What it doesn't have is binaries. This is a preview, not a production-ready release. Its chief reason to exist is as a kind of request for comments. The Security Tools Team is looking for feedback. The release represents a rewrite of the Security Runtime, and a new way to write plug-ins for it. Rather than simply decide what’s best for users, they want to show us the direction they’re taking, and give us a change to influence it.


Just Published: Silverlight Security Overview

Nick Kramer has officially published his paper on Silverlight Security. As Nick says, there is a lot of information on MSDN about Silverlight and security. However it can be hard to know where to start. This document describes how Silverlight protects end-users from attack by malicious web sites, and how to build a secure Silverlight application.

Nick's treatment gives us the lay of the land, to help orient ourselves, and figure out what details are important. It also gives an introduction to Silverlight's unique security thinking, for example why it's safe to allow sandboxed apps to open files (using the OpenFileDialog and isolated storage).

Here's the 212KB docx:

http://download.microsoft.com/download/A/1/A/A1A80A28-907C-4C6A-8036-782E3792A408/Silverlight%20Security%20Overview.docx


CERT Releases Basic Fuzzing Framework

(Via threatpost, the Kaspersky Lab Security News Service) Carnegie Mellon University's Computer Emergency Response Team (CERT) has released a "basic fuzzing framework to help identify and eliminate security vulnerabilities from software products". The Basic Fuzzing Framework (BFF), available here, is described as a simplified version of automated "dumb fuzzing" and includes a Linux virtual machine that has been optimized for fuzz testing and a set of scripts to implement a software test.

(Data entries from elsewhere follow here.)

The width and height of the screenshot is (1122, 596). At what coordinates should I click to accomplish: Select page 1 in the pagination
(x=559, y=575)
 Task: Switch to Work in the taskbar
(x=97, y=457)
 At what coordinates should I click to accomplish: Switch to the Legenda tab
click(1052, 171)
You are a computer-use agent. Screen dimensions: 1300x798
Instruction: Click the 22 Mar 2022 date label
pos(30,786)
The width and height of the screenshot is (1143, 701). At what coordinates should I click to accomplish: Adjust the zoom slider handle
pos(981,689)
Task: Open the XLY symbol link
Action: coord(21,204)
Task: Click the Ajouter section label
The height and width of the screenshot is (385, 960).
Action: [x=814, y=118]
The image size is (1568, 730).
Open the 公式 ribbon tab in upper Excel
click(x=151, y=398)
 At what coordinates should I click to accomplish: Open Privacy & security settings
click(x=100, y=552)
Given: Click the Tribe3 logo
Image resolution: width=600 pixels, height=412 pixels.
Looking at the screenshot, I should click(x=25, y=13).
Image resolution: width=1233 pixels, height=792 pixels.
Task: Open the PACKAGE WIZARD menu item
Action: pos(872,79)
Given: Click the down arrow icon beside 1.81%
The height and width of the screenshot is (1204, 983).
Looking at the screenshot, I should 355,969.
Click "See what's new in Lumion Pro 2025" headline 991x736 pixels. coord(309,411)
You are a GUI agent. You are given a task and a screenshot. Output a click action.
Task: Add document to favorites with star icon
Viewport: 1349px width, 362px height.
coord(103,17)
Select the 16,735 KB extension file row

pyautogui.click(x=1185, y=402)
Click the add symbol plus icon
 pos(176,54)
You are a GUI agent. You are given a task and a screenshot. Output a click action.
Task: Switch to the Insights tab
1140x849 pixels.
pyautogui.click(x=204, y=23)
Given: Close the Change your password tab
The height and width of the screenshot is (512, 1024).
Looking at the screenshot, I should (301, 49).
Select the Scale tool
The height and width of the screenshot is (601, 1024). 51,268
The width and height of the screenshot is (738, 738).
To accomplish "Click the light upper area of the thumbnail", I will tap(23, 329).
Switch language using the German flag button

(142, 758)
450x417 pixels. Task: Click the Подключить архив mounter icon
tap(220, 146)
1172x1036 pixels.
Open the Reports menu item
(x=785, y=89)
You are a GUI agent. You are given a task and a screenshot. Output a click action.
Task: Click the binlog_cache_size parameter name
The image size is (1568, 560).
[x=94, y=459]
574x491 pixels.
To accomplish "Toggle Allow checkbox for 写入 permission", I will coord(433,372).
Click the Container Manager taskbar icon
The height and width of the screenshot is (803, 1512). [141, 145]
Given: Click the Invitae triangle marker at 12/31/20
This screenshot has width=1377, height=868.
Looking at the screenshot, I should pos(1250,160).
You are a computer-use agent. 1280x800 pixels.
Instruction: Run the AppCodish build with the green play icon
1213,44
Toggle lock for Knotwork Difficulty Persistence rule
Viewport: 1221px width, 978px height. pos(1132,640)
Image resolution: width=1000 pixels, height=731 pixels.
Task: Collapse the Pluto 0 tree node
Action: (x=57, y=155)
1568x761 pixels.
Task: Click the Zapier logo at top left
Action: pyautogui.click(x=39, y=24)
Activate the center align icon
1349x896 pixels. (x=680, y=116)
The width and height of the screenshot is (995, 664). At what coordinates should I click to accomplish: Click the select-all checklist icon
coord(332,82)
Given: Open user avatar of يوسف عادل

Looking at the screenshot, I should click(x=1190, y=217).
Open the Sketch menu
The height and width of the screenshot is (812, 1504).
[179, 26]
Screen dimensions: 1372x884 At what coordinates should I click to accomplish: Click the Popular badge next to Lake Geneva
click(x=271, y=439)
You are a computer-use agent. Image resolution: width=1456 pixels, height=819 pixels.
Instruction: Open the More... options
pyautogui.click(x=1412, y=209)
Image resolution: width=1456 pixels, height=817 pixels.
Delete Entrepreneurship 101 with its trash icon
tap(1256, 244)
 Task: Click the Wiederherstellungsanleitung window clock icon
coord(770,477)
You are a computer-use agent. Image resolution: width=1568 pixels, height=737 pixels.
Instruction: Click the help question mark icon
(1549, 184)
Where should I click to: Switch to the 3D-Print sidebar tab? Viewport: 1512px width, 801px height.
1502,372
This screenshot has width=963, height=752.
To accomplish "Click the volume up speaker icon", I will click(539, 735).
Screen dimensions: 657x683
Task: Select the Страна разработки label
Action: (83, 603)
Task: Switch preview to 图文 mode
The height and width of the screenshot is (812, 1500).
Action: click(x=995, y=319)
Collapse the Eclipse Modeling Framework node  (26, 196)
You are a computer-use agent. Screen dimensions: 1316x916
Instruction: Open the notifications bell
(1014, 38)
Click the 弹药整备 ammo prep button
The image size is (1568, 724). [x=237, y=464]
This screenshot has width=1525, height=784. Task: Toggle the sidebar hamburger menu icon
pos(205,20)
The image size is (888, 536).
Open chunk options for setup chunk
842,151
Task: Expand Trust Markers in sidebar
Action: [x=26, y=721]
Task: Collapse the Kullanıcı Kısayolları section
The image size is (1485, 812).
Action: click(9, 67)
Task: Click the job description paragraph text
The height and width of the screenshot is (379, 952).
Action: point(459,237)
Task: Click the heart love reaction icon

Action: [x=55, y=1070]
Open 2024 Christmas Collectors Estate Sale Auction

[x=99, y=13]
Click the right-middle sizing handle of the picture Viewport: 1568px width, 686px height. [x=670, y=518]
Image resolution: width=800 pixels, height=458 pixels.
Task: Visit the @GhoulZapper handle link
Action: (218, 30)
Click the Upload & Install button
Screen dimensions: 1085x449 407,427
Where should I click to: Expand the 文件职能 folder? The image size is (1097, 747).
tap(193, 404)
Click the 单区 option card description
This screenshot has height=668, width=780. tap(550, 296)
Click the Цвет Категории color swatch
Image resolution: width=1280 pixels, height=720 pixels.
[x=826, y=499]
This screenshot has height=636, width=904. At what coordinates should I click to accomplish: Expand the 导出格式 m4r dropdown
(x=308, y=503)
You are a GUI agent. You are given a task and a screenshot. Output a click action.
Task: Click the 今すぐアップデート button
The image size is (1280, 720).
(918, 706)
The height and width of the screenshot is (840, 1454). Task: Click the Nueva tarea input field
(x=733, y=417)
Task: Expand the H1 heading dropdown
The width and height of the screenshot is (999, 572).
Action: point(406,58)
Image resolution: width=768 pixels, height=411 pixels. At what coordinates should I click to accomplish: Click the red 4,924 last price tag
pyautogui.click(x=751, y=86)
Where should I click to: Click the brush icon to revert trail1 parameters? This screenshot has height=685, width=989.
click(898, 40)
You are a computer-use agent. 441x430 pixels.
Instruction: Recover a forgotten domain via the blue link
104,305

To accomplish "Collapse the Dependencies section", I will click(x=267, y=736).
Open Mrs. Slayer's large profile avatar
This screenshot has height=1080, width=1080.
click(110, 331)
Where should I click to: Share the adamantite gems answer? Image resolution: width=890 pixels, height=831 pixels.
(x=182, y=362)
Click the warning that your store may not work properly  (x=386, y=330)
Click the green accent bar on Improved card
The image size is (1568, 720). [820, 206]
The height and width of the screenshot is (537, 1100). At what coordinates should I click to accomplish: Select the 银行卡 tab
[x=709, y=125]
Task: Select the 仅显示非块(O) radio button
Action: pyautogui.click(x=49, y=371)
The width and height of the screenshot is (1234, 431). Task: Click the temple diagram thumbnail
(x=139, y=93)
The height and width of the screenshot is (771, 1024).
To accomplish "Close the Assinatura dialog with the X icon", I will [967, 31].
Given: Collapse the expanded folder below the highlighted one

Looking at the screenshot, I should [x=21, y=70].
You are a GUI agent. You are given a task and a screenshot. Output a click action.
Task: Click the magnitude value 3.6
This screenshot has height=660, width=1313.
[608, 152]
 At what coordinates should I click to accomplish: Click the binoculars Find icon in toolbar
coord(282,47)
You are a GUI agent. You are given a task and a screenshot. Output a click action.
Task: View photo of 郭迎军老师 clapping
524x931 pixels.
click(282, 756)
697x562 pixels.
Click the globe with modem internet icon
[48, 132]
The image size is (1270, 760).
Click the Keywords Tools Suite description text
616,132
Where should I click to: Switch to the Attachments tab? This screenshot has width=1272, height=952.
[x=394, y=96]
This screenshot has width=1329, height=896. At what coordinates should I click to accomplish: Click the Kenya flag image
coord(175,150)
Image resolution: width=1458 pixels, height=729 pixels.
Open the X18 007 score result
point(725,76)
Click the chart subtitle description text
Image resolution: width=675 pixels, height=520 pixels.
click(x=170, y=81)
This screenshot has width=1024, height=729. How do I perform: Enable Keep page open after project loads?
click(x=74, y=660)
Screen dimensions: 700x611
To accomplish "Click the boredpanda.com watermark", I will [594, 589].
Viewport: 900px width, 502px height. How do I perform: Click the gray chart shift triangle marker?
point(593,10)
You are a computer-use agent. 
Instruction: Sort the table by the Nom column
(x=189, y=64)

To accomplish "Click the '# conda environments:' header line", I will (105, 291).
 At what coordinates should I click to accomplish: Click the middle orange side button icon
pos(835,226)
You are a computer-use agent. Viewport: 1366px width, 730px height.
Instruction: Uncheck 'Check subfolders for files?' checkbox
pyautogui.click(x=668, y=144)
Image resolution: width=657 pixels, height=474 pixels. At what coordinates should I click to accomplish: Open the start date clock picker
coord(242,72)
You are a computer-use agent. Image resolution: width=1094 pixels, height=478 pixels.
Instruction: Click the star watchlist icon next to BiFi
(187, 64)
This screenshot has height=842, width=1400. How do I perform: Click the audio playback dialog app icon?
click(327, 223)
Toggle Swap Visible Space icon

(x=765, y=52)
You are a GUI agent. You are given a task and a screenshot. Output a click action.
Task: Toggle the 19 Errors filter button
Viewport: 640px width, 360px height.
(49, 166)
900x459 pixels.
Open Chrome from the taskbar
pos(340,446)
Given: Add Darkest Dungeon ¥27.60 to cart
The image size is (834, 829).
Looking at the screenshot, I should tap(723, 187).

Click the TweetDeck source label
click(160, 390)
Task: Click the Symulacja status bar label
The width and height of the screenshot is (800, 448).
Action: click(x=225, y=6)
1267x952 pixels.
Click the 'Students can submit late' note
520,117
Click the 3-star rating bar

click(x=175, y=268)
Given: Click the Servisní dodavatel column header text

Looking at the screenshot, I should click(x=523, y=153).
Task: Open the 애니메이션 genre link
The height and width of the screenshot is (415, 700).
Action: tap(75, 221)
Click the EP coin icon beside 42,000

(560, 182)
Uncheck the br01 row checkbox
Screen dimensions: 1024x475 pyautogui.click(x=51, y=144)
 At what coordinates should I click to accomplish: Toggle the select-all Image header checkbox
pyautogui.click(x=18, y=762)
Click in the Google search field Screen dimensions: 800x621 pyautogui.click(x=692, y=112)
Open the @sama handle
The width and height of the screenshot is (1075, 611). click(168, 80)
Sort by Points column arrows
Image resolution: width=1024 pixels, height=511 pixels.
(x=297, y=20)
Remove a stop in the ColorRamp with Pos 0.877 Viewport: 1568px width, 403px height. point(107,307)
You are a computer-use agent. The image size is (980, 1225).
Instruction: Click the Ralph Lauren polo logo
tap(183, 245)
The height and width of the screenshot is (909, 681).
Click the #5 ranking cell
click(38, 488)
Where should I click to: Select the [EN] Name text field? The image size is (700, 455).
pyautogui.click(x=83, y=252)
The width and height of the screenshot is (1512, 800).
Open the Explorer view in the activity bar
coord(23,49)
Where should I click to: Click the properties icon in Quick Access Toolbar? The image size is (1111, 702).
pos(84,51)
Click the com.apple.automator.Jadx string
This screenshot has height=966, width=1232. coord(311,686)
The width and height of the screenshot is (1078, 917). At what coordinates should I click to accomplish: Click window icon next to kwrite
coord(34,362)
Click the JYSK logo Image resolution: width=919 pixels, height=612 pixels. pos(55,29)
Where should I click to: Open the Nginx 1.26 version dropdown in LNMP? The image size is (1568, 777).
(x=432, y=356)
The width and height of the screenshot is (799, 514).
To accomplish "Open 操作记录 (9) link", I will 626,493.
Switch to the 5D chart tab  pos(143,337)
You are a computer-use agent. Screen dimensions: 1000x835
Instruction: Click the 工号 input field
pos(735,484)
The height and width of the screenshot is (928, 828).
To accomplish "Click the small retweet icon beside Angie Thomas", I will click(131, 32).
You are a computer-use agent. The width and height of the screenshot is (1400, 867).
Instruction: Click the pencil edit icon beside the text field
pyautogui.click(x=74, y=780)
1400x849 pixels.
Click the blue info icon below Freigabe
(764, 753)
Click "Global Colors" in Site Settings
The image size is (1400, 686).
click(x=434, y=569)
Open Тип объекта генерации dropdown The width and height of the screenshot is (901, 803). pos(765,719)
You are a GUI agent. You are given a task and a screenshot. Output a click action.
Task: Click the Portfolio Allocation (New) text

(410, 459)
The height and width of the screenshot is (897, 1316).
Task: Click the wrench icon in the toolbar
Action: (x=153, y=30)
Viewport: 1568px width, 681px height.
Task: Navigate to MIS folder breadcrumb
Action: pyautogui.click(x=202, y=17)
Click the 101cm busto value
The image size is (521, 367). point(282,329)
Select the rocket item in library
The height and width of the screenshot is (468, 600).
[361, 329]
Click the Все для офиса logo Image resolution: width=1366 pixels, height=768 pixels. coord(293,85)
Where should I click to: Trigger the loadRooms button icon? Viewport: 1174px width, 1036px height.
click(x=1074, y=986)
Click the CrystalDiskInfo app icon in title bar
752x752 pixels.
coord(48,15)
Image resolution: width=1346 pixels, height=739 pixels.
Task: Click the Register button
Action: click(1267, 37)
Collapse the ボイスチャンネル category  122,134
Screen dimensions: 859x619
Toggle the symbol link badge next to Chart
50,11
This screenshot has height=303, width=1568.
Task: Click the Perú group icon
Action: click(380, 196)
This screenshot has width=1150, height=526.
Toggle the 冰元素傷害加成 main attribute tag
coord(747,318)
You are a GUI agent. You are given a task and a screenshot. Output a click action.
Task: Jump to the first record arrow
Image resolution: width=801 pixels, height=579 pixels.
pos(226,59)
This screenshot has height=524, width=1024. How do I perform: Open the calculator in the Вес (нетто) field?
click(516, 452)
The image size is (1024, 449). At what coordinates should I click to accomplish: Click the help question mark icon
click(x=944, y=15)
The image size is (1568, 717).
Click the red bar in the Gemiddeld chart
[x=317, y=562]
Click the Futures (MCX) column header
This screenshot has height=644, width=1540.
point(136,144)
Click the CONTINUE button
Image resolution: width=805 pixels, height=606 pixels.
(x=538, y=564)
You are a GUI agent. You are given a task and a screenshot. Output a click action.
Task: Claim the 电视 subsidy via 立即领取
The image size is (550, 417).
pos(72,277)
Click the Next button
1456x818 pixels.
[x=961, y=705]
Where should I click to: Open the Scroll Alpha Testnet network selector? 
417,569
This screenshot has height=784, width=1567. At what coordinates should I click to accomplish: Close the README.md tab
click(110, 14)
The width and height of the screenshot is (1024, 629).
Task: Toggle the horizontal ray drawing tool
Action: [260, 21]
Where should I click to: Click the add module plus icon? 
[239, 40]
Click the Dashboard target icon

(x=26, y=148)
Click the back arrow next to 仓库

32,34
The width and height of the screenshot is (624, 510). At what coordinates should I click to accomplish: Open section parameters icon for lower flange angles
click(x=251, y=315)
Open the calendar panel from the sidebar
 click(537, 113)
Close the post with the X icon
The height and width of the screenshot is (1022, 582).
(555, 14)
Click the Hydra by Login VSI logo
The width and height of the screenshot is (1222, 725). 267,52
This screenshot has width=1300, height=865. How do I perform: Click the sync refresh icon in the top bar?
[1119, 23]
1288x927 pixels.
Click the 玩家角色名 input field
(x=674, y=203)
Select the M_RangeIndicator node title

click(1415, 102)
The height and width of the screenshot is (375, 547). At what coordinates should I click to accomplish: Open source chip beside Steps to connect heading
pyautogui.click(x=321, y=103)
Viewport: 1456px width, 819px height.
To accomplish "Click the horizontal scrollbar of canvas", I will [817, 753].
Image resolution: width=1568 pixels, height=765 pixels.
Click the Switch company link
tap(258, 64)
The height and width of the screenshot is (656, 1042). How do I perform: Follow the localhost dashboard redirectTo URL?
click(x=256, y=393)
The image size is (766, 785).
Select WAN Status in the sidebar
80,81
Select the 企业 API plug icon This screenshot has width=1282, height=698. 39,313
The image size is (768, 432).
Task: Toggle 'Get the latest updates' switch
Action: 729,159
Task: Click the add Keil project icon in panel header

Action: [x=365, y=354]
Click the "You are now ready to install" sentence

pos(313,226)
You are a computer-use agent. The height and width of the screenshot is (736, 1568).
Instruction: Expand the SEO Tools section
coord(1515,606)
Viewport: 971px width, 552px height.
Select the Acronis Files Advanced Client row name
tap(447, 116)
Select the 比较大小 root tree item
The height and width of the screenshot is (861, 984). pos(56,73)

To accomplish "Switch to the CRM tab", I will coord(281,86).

This is the second public release of a fuzz testing tool by CERT. Last year, the group released a tool called Dranzer that lets software developers test ActiveX controls for vulnerabilities before the software is released to the public. Dranzer remains available as an open-source utility.

A full explanation of the Basic Fuzzer Framework is available on the CERT blog.


No Hacking Required

Bernd Marienfeldt, Information Security Officer at LINX (London Internet Exchange), writes a private blog about subjects including IT and security. As a member of the Security Bloggers Network, he regularly covers such topics as Apple and the iPhone, as well as Ubuntu and other Linux flavours.

So it wasn't a complete surprise to see him credited for the discovery of this scoop:


It's a sobering revelation of a frequently recurring theme, namely the misapplication of security technology and the concomitant false sense of security that it engenders.

Bernd's own report upon this research is of course the most authoritative and utterly fascinating version.


That's all from The Padlock for now, so get out there and enjoy the summer - with apologies to my two Brazilian readers. Hey, that's a lot of readers!